Restrict the output to the lines below starting at the one that contains "This screenshot has height=812, width=1501." and ending at the one that contains "You are a computer-use agent. This", and restate them word for word, both ends included.

▶ [DATASET ENTRIES]
*** Block opens ***

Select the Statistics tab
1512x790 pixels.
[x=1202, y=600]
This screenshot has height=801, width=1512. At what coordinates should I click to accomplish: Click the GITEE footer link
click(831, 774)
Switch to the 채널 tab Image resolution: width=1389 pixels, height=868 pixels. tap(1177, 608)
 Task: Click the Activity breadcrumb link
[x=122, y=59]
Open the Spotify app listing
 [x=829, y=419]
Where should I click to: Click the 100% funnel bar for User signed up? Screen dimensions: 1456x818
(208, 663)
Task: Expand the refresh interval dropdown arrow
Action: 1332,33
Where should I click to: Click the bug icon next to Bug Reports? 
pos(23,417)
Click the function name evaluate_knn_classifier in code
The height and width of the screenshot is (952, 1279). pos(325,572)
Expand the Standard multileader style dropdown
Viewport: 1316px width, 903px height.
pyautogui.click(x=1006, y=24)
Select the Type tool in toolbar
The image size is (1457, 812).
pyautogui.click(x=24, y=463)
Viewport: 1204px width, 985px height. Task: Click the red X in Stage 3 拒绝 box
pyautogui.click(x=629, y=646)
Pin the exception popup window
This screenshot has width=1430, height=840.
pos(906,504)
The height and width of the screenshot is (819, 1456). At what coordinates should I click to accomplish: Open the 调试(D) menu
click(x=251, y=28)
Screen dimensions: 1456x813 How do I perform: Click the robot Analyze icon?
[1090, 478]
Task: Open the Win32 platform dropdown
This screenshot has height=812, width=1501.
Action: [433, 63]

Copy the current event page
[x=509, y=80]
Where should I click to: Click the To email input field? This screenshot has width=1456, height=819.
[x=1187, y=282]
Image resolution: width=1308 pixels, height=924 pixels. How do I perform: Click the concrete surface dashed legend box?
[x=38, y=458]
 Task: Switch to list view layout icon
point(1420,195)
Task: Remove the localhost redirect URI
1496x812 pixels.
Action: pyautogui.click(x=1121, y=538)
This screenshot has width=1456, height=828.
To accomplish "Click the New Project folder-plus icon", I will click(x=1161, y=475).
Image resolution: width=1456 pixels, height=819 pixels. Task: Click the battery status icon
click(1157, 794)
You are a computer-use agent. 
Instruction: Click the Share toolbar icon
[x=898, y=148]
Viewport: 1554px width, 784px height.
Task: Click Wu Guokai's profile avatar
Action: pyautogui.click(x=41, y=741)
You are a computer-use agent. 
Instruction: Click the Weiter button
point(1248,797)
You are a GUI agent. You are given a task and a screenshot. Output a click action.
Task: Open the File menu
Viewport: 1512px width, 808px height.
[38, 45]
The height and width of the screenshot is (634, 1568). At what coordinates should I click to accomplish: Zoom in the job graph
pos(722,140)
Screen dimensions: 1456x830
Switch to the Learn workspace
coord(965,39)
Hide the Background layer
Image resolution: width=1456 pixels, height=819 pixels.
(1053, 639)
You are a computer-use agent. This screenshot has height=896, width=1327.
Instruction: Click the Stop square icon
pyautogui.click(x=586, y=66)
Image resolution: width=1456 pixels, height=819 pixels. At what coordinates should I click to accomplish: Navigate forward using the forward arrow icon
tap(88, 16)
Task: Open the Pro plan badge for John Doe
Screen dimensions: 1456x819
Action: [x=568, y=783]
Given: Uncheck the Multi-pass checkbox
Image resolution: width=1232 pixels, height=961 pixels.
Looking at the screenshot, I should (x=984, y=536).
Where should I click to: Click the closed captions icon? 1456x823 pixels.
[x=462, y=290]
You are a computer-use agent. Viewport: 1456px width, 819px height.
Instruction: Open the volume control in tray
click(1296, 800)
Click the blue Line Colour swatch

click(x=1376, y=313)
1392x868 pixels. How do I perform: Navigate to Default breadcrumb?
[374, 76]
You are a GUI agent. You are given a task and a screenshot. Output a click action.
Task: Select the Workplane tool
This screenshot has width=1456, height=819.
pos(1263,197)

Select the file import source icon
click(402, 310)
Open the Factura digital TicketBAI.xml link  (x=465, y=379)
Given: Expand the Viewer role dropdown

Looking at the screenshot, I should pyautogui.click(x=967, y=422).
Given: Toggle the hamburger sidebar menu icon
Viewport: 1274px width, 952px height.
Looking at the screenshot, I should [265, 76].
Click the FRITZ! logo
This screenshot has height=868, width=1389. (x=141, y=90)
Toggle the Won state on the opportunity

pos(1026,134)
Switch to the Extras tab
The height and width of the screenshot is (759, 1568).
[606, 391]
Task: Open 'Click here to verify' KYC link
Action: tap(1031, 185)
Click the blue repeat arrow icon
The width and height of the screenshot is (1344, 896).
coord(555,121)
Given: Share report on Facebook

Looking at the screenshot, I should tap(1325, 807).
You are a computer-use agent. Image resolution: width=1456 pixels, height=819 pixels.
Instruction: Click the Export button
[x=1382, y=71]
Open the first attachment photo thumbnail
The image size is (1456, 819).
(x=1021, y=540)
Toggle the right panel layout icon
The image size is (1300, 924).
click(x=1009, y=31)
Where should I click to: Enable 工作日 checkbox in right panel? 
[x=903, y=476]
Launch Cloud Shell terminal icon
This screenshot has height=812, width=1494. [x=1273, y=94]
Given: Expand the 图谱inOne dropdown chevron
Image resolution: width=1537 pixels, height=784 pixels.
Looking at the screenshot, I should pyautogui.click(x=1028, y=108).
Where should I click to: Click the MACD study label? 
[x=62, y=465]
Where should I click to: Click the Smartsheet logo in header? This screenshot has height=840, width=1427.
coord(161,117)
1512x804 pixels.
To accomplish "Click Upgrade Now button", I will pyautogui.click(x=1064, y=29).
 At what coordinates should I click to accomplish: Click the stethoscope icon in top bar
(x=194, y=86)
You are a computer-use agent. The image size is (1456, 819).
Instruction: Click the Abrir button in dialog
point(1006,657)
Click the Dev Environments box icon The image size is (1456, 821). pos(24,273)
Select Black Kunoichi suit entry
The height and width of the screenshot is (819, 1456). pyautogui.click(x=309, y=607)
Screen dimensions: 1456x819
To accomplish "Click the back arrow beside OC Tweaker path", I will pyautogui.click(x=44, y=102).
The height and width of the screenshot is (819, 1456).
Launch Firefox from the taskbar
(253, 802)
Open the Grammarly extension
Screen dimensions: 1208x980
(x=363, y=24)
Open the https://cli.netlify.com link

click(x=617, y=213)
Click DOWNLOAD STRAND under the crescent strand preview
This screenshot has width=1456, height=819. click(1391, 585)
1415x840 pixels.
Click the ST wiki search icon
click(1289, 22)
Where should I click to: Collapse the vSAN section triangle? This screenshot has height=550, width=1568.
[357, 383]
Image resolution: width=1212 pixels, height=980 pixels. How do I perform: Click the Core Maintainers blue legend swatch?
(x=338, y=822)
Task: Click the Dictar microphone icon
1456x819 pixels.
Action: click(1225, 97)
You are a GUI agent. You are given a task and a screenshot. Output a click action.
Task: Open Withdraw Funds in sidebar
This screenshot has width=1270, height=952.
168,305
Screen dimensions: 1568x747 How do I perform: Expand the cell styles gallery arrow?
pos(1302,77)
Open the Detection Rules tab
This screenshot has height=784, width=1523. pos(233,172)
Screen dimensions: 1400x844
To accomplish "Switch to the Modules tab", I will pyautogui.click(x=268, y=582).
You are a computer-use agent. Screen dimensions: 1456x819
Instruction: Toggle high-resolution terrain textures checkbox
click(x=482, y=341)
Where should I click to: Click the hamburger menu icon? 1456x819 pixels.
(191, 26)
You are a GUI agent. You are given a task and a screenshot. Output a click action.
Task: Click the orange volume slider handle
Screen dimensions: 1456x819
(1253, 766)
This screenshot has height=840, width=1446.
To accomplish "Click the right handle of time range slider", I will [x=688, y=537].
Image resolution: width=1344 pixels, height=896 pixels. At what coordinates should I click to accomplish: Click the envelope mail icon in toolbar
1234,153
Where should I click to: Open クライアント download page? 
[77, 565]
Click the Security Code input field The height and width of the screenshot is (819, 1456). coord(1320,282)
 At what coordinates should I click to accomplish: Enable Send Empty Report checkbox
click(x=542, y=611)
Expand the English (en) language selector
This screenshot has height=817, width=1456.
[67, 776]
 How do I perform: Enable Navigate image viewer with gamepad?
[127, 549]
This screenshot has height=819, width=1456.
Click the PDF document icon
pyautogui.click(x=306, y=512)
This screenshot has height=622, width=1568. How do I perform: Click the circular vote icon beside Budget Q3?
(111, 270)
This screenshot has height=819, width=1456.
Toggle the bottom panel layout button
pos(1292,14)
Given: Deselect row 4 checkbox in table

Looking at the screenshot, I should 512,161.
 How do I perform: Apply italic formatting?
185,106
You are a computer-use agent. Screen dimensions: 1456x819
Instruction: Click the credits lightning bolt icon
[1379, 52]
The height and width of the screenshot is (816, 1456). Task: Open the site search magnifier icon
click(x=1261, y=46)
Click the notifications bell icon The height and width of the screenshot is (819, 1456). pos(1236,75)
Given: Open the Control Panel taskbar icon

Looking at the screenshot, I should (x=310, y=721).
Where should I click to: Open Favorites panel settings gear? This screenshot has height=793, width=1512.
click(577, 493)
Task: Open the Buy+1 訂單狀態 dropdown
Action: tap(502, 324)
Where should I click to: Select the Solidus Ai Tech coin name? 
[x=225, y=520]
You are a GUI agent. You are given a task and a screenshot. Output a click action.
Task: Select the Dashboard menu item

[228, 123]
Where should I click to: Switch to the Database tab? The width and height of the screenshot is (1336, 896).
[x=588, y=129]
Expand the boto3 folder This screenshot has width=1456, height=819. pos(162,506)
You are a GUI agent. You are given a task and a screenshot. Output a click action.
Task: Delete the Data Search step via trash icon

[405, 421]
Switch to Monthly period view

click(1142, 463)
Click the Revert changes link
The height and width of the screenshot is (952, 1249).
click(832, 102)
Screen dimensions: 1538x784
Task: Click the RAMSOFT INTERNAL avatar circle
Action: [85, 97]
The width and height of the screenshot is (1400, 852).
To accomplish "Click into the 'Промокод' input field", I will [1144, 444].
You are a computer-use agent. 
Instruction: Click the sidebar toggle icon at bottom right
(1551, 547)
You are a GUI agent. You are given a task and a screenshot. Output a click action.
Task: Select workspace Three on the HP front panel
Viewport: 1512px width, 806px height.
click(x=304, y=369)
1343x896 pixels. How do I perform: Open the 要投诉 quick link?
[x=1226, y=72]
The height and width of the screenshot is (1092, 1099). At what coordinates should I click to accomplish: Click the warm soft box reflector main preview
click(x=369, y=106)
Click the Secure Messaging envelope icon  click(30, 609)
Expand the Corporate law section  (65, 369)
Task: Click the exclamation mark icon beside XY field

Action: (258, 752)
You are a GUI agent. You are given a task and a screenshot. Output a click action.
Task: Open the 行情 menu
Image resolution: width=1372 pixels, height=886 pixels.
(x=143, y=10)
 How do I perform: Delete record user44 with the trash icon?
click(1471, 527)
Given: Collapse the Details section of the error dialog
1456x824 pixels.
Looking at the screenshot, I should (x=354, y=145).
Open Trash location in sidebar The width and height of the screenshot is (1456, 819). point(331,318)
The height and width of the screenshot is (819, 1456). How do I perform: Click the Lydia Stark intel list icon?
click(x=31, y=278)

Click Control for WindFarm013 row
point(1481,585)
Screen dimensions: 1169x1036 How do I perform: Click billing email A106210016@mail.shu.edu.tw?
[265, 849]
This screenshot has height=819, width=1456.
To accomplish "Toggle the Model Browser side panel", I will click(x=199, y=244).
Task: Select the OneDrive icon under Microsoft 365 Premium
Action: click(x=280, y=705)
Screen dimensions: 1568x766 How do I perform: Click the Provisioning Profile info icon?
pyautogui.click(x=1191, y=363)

*** Block closes ***

▶ [RESPONSE]
This screenshot has height=812, width=1501.
Action: [433, 63]

Copy the current event page
[x=509, y=80]
Where should I click to: Click the To email input field? This screenshot has width=1456, height=819.
[x=1187, y=282]
Image resolution: width=1308 pixels, height=924 pixels. How do I perform: Click the concrete surface dashed legend box?
[x=38, y=458]
 Task: Switch to list view layout icon
point(1420,195)
Task: Remove the localhost redirect URI
1496x812 pixels.
Action: pyautogui.click(x=1121, y=538)
This screenshot has width=1456, height=828.
To accomplish "Click the New Project folder-plus icon", I will click(x=1161, y=475).
Image resolution: width=1456 pixels, height=819 pixels. Task: Click the battery status icon
click(1157, 794)
You are a computer-use agent. 
Instruction: Click the Share toolbar icon
[x=898, y=148]
Viewport: 1554px width, 784px height.
Task: Click Wu Guokai's profile avatar
Action: pyautogui.click(x=41, y=741)
You are a computer-use agent. 
Instruction: Click the Weiter button
point(1248,797)
You are a GUI agent. You are given a task and a screenshot. Output a click action.
Task: Open the File menu
Viewport: 1512px width, 808px height.
[38, 45]
The height and width of the screenshot is (634, 1568). At what coordinates should I click to accomplish: Zoom in the job graph
pos(722,140)
Screen dimensions: 1456x830
Switch to the Learn workspace
coord(965,39)
Hide the Background layer
Image resolution: width=1456 pixels, height=819 pixels.
(1053, 639)
You are a computer-use agent. This screenshot has height=896, width=1327.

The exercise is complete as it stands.